[Date Prev][Date Next][Thread Prev][][Date Index][Thread Index]

Re: character issue



Katsumi Yamaoka <yamaoka@xxxxxxx> writes:

>>> Freedom’s Watch
>
> That's strange.  The apostrophe that I sent was a single character.
> In the raw (i.e., encoded) message, it consists of three bytes,
> octets 342, 200, and 231.  

I did notice this.

> They are QP-encoded, though.  Those bytes should be decoded into a
> single letter because the Content-Type header specifies the utf-8
> charset.  However your Gnus and Emacs seem to have displayed three
> bytes, the letter `a' with circumflex, 

I only see the octal representation, not a circumflex. 

> octet 200, and octet 231.  I guess the above cited one might be
> displayed with six bytes when you read this message.  

It is 

> I tried Gnus v5.11 on Emacs 23.0.50 that you use, but found no
> problem.  So, I suspect you use something special in your Emacs.

I'm Not even sure where to start looking.  I'll be posting something to
the emacspeak list today if I get a chance to see if anyone there has an
idea.  

>> It speaks it as if it weren't there.  The synth acts as if there is a
>> space there.  Spelling it out, it looks like this:
>
>> Freedom s Watch
>
>> But that is not so much a problem.  _Much_ better than this:
>
>> Freedom question mark s Watch
>
> Indeed.  I guess the synth ignores not only octal bytes but also
> the letter `a' with circumflex.  Isn't it the reason you use the
> special tool?  

I am not sure what you are referring to here.  If you are referring to
emacspeak, then I am using it because I am visually impaired.

> I vaguely guess that it converts some characters into others before
> they are decoded according to the specified charset.  

I don't think there is any conversion going on.  It seems likely to me
that emacs itself is looking at the various octets and saying, "OK, here
is "a" and here is "B" and here is an exclamation point and... hmmm,
here is a sequence I don't understand so I will print the raw octets to
the buffer."  As I am sure you can see, I really have no idea what I'm
talking about.  Sorry.

> Although it might be indispensable to you, it breaks non-ASCII text.
> In this case, it is the Latin character that cannot be mapped in a
> single 8-bit datum.
>
>> The page I was viewing
>
>> http://www.nytimes.com/2007/09/30/us/politics/30watch.html?ex=1348891200&en=02eb54b65d042599&ei=5124&partner=permalink&exprod=permalink
>
> I was aware that the New York Times uses many non-ASCII characters
> in pages, since I made a Shimbun module for the New York Times.
>
>> I don't think it is so much an issue with the synth.  As I understand
>> it, the synth speaks what is on the screen (with some exceptions like u
>> umlaut and c cedilla which are not characters in English).
>
> Does the synth support only English text?  For that reason, don't
> you use a tool that converts non-English characters into others?

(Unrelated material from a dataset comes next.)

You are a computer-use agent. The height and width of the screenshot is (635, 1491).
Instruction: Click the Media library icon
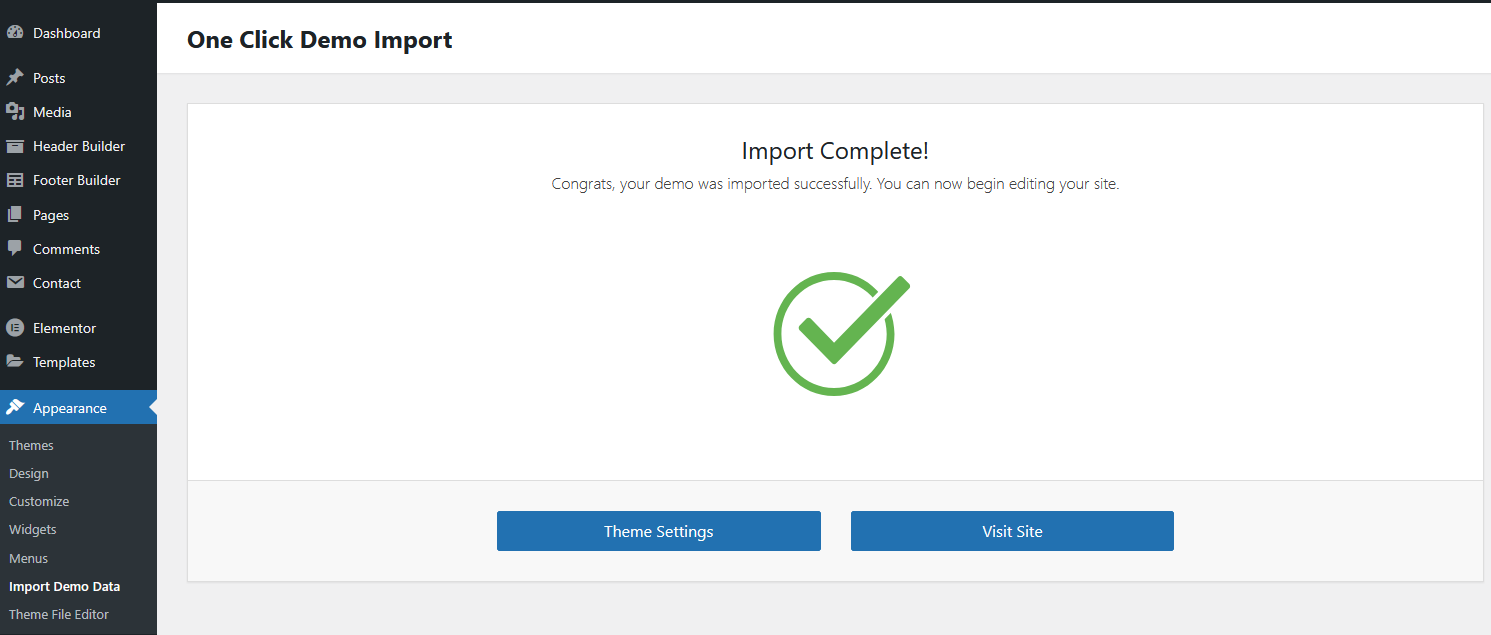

I _think_ mine only supports English text because that is the particular
language I have.  The synth comes in two parts, one of which is language
specific.  It is IBM ViaVoice, in case you were curious.

> 
> It might be good if the tool performs on decoded text, however I guess
> it works on raw data that are not decoded yet, and it leads emacs-w3m
> to display question marks for some letters.

I'm not sure, but I think the synth is the last part in the chain:

HTML > w3m > emacs-w3m > synth

>> This could be an issue with the configuration as it pertains to the
>> character set used in emacs itself.  The synth, as I understand it,
>> chokes on multibyte characters.  emacspeak requires unibyte to be on.
>
> I see.  So, what you need seems to be a filter that converts non-ASCII
> decoded characters into others or nulls.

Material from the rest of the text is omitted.